The problem
I frequently work with 3D models in the web and therefore with .gltf or .glb files. These formats are the best choice for compressing and optimizing models for the web but they still seem to lack support in operating systems and their file managers. That is also the case for the preview icons. For example, that's how a .gltf file shows up in my file manager in Fedora 38 (Nautilus):
That's a very bad icon for files. It's blurry, shows a warning symbol and does not really represent the file contents.

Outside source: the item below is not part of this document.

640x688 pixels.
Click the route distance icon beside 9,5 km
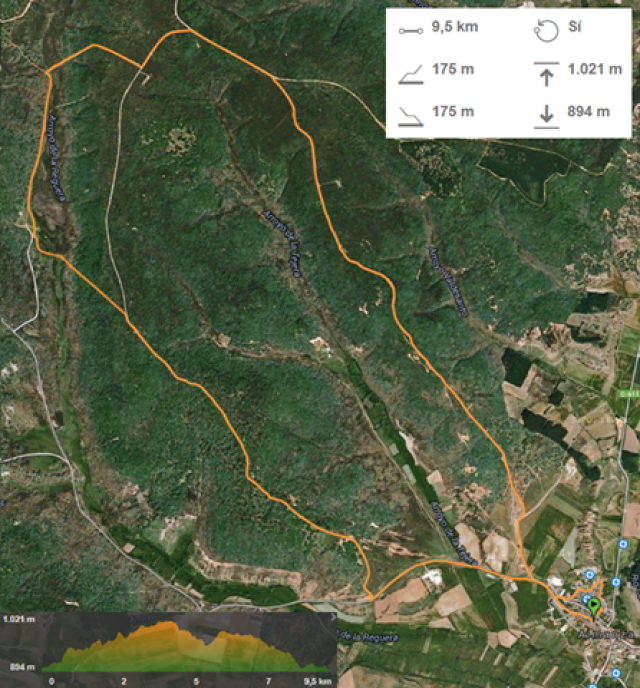411,31
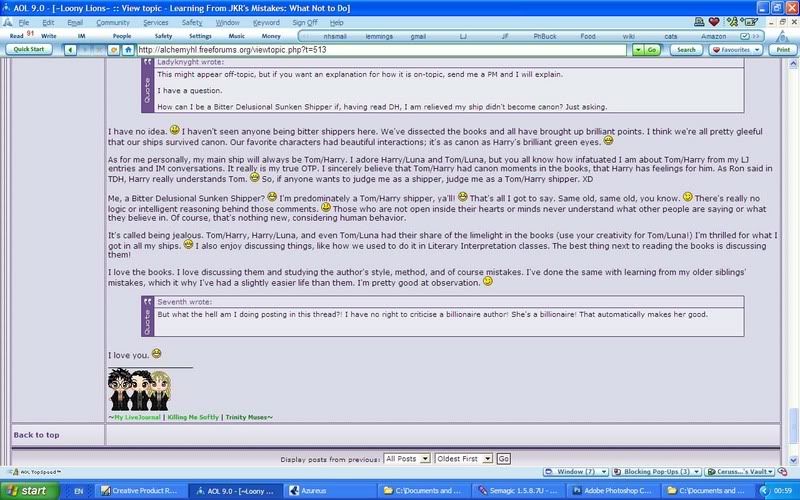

I was wondering if it's possible to change icons for specific file types (also called MIME types) and as it turns out, it's possible on Linux!
What to do
First, it's important to make the file extension known to the operating system. You can find existing custom definitions for all users in the /usr/share/mime/packages
folder:
Notice the gltf.xml
and glb.xml
files? For every file type you want to add a custom icon to you need to add a corresponding .xml
file. Let's look at the glb.xml
file for reference:
<?xml version="1.0" encoding="UTF-8"?>
<mime-info xmlns='http://www.freedesktop.org/standards/shared-mime-info'>
<mime-type type="model/gltf-binary">
<comment>glTF Binary Format MIME Type</comment>
<glob pattern="*.glb"/>
</mime-type>
</mime-info>
The important part is the <mime-type type="model/gltf-binary">
and the <glob pattern="*.glb">
line. Add a new file and change the lines according to your MIME type and file extension and also name the file accordingly.
Update the mime database
The next step is to update the mime database to give your defined MIME types to files ending with .glb or .gltf.
You can do that with:
sudo update-mime-database /usr/share/mime
This will generate a folder with your MIME type xml definition in /usr/share/mime/
, so for .glb
and .gltf
it will create the following files:
luca@carbon /usr/share/mime $ tree model
model
├── 3mf.xml
├── gltf-binary.xml
├── gltf+json.xml
└── ...
1 directory, 4 files
Add the icons to your file types
The final step is getting your .svg icon ready and connect it to your MIME type. Copy your svg icon to /usr/share/icons/hicolor/scalable/mimetypes/<mimetype-group>-<mimetype>.svg
. For .glb the mimetype-group would be model
and the mimetype would be gltf-binary
, resulting in this line for the whole filepath:
/usr/share/icons/hicolor/scalable/mimetypes/model-binary-gltf.svg
Now you just need to update your icon database with sudo update-icon-caches /usr/share/icons/*
on Debian/Ubuntu or sudo gtk-update-icon-cache /usr/share/icons/*
on Fedora. You may need to restart you system to get the icon to show up.